Polk, who notched the second-largest individual win against the program, judged Claudico to be “good but not a top-notch player.”  Polk also noted that while the program’s hand-playing decisions were solid, the Claudico program at rare moments made bizarre bet-sizing choices.  “Betting $19,000 to win a $700 pot just isn’t something that a person would do,” said Polk, in response to one quirky Claudico gambit.

Nor will the exact mechanisms that the Claudico AI used to make such intriguing moves be easy to decipher.  The program is a self-teaching construct currently occupying two terabytes of data, making it virtually impregnable to simple strategic analyses.  Claudico and, presumably, any successor programs are designed to perform in a game-theory-optimal (GTO) mode, rather than necessarily honing in on the specific strategies of a given opponent.

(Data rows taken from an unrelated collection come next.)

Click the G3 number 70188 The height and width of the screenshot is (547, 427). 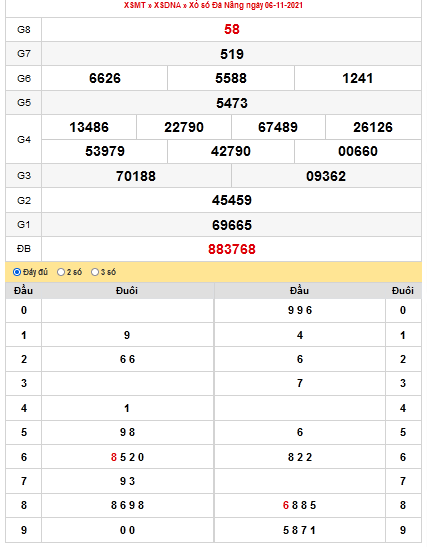coord(136,176)
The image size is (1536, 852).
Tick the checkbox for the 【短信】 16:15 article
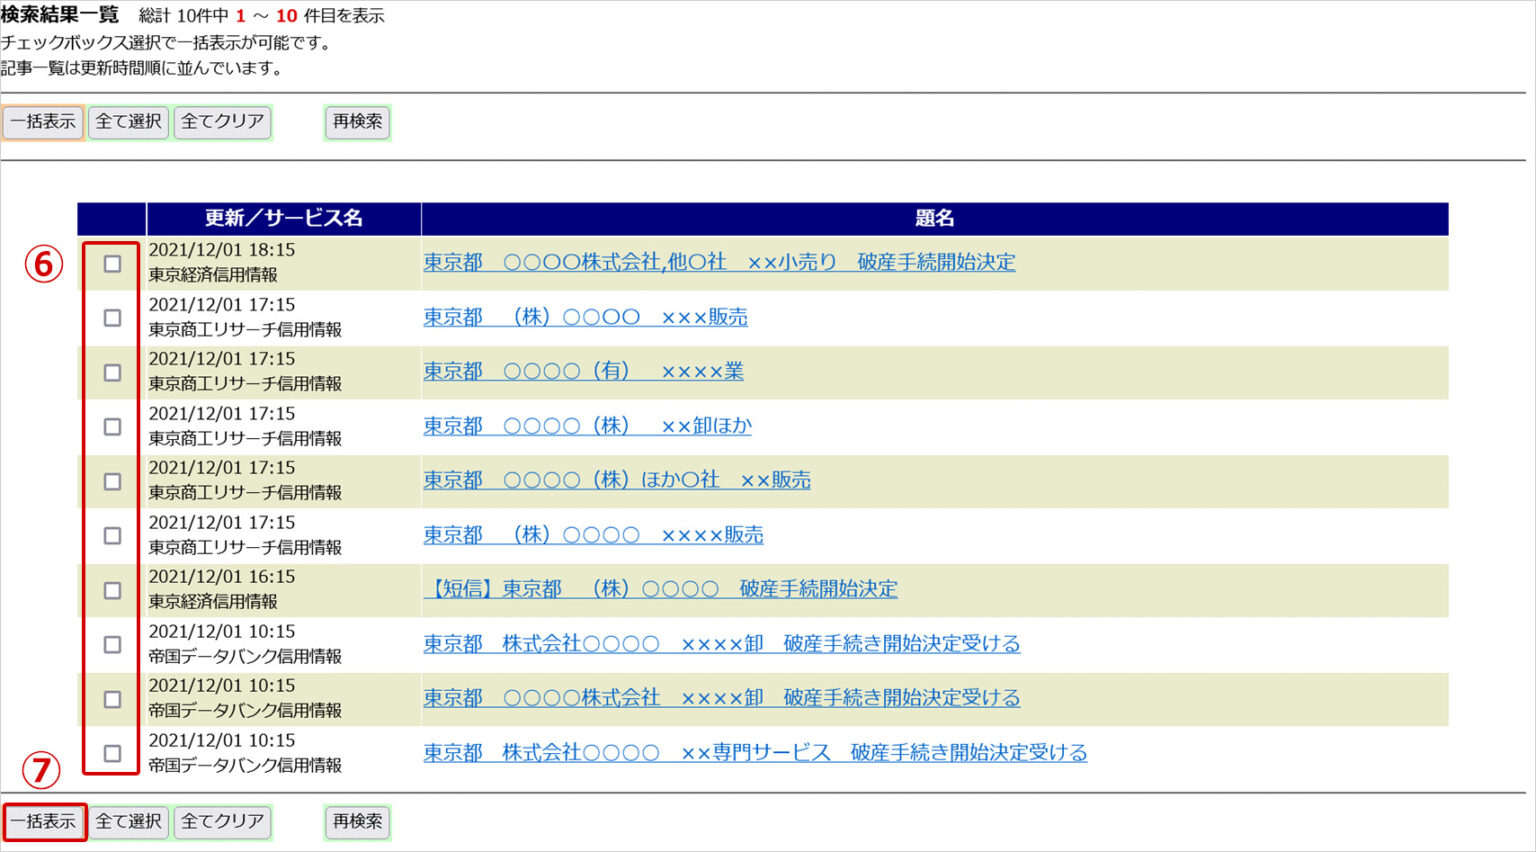pos(112,590)
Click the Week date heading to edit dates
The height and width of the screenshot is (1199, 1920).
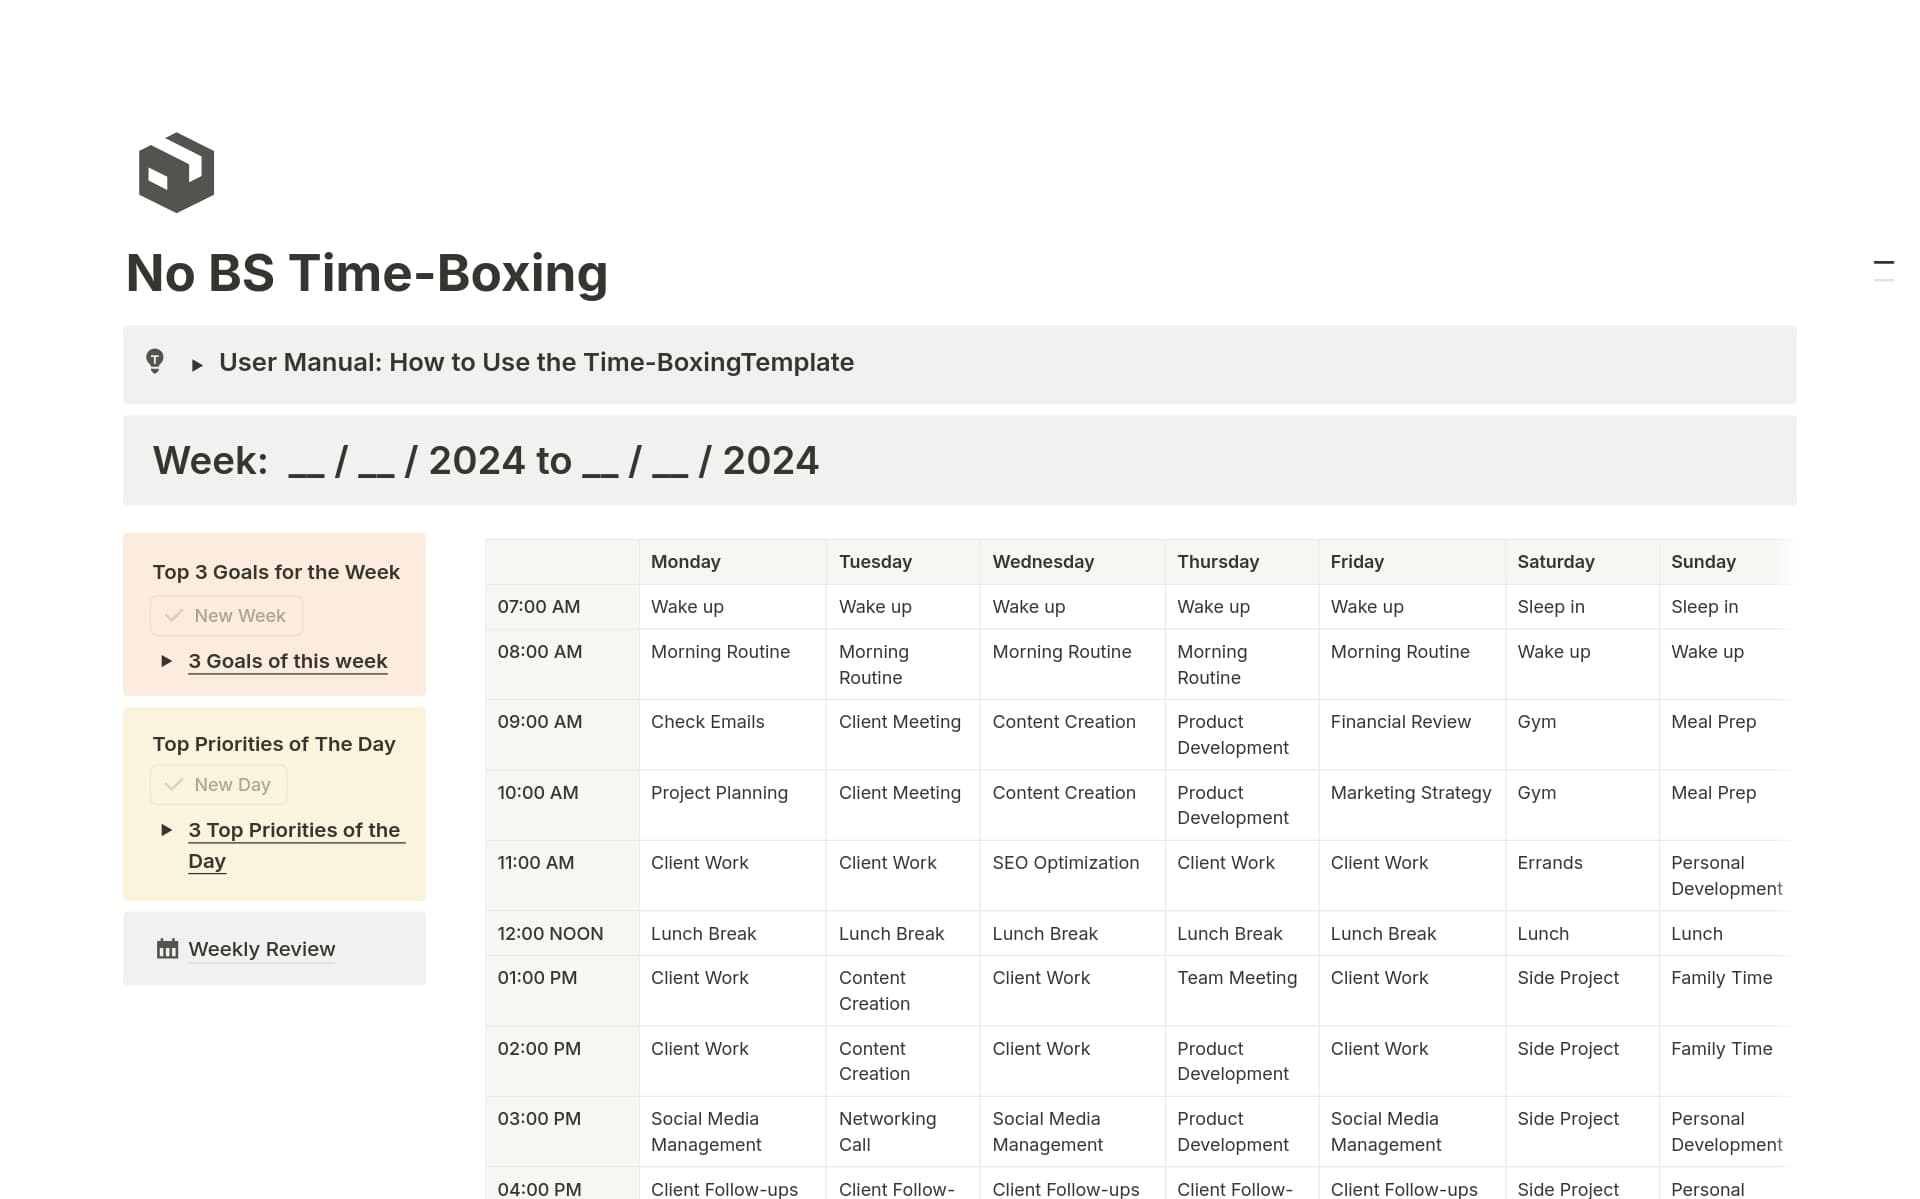(x=486, y=459)
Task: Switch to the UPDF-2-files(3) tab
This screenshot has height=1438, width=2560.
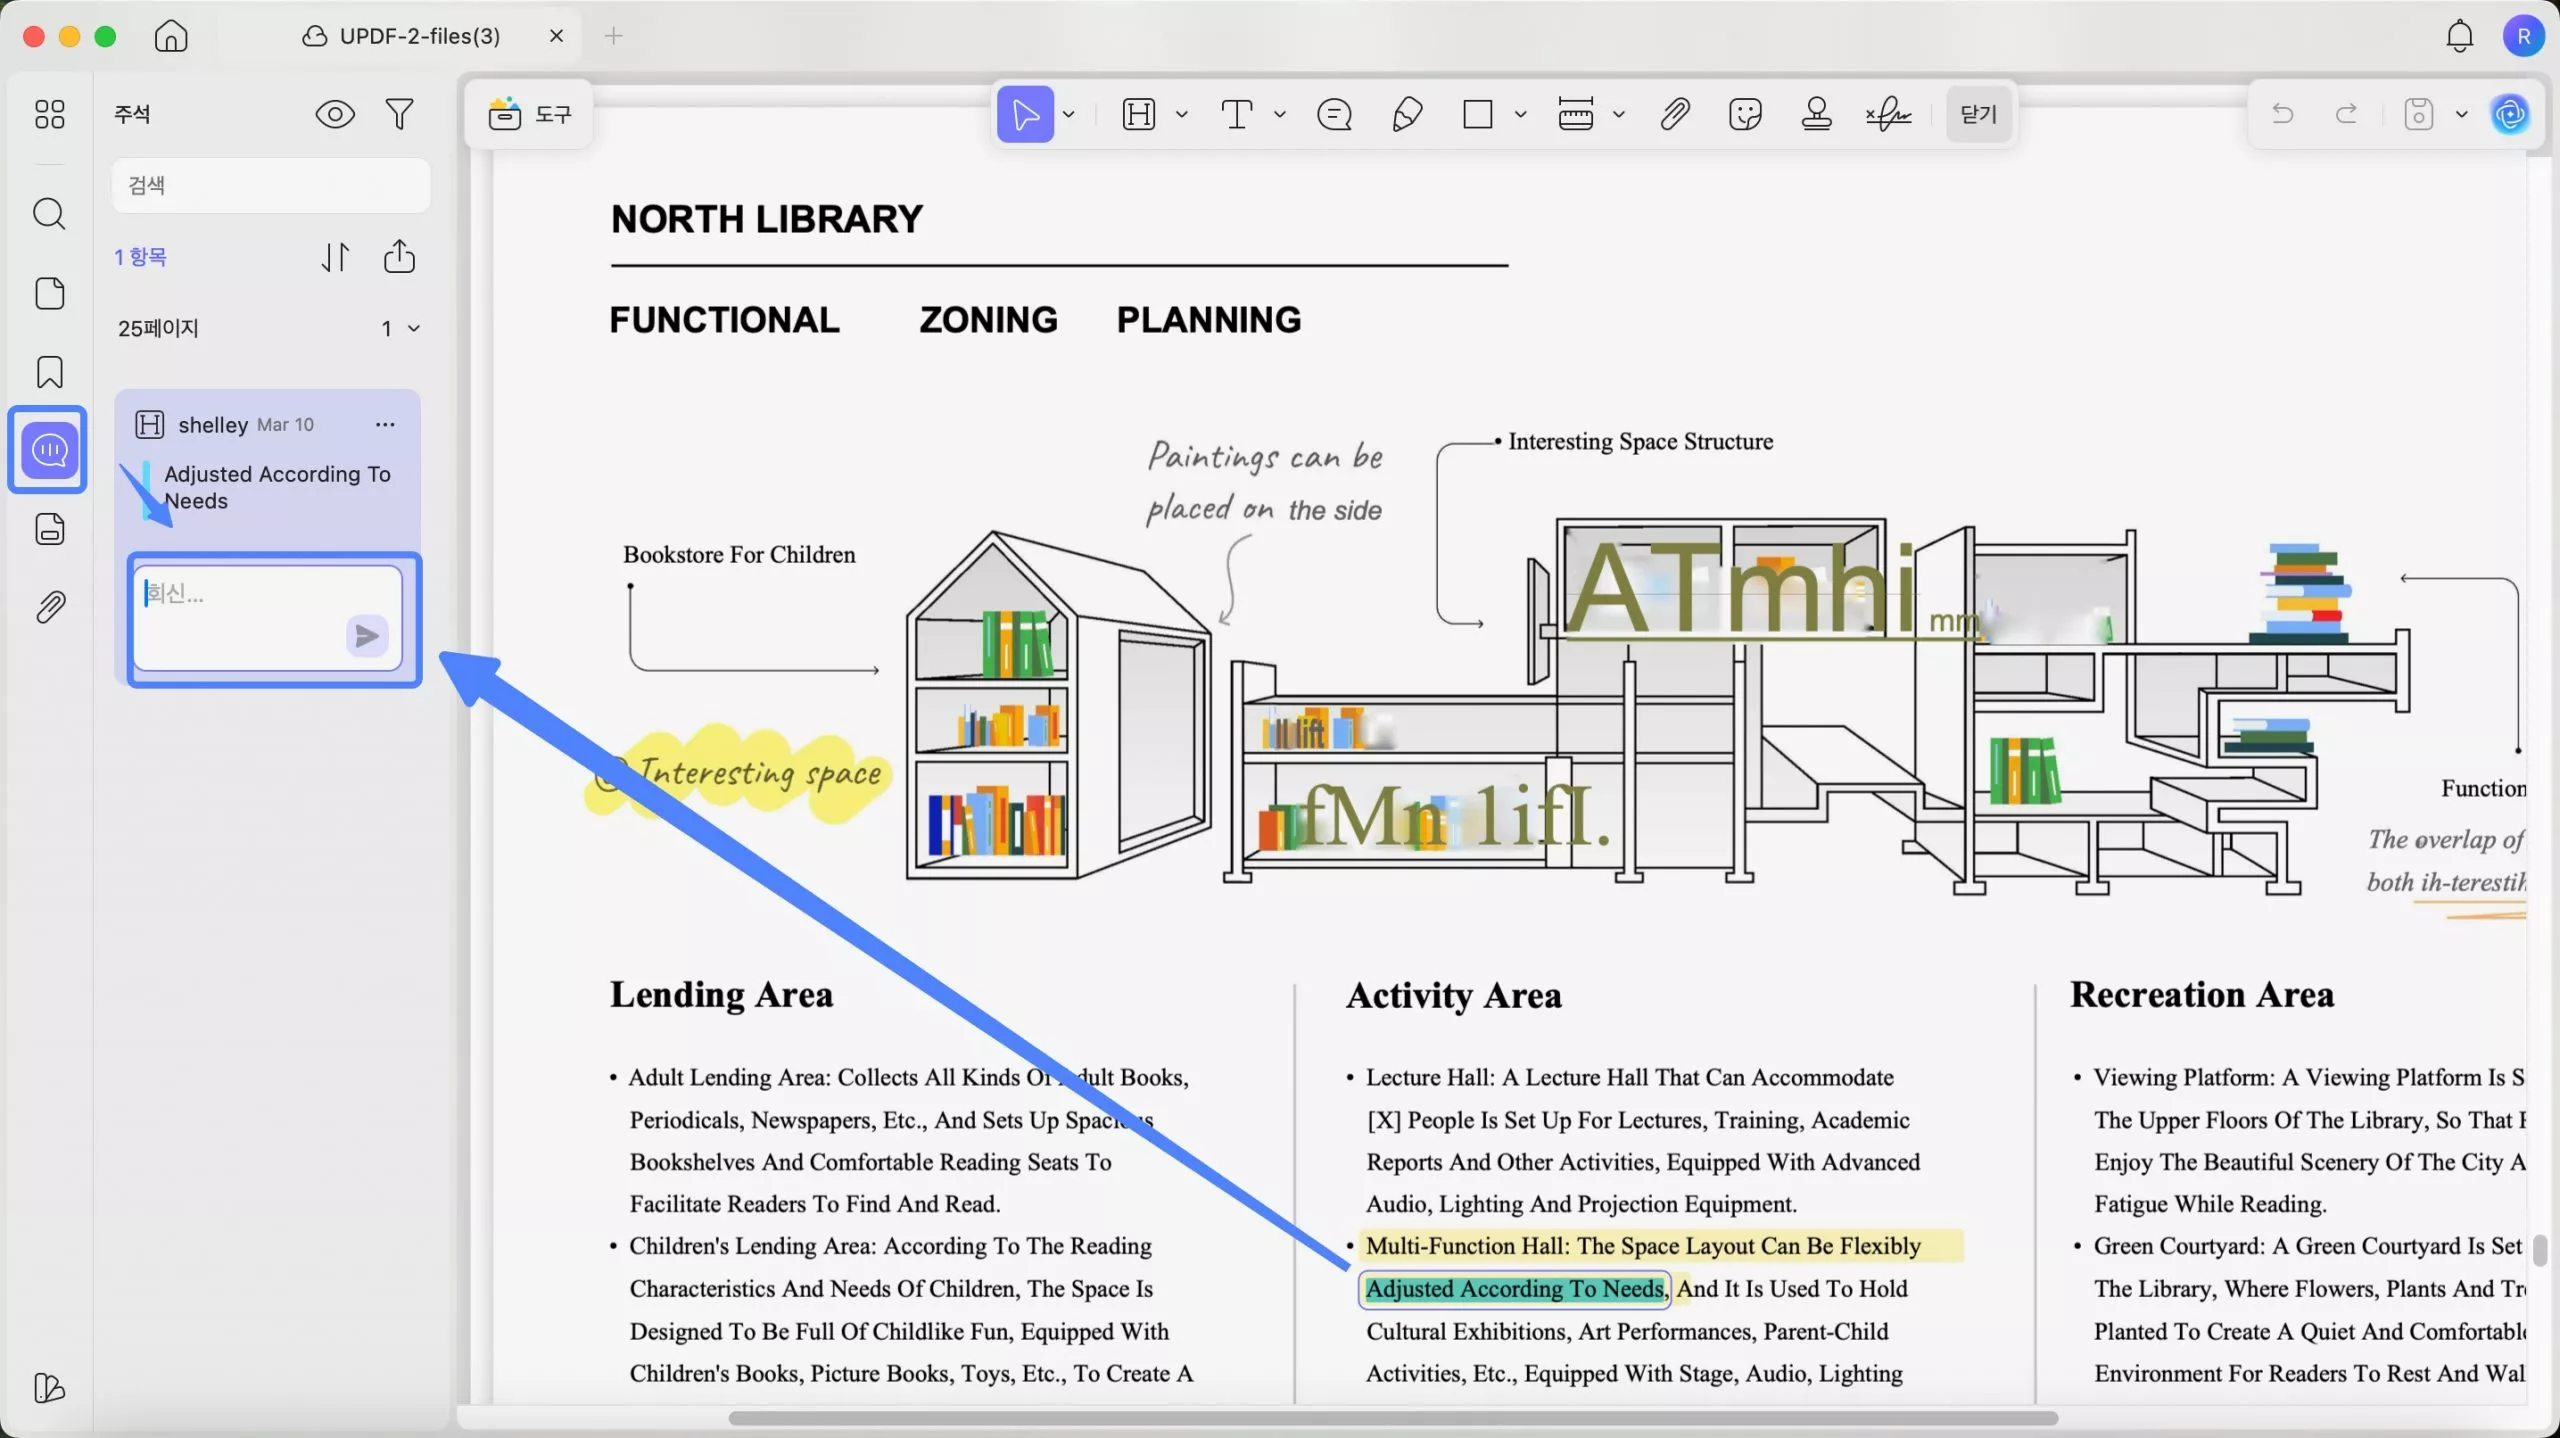Action: point(419,36)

That’s both a strength and a weakness, but as Sandholm noted, the chance to play against the top HUNL pros gives the Claudico project’s developers 80,000 new hands of live data showing how top players react in certain situations.  That can only make the next generation of poker-playing AI software even better.  Jason Les, the only one of the four pros that Claudico bested, noted that with another year of develoment, Claudico or its successor might truly match up with the best HUNL pros.

For now, though, it’s back to the drawing board.  The human participants received a little something for their work as well, getting appearance fees drawn from $100,000 put up for the contest by its primary sponsors, the hosting Rivers Casino and Intel.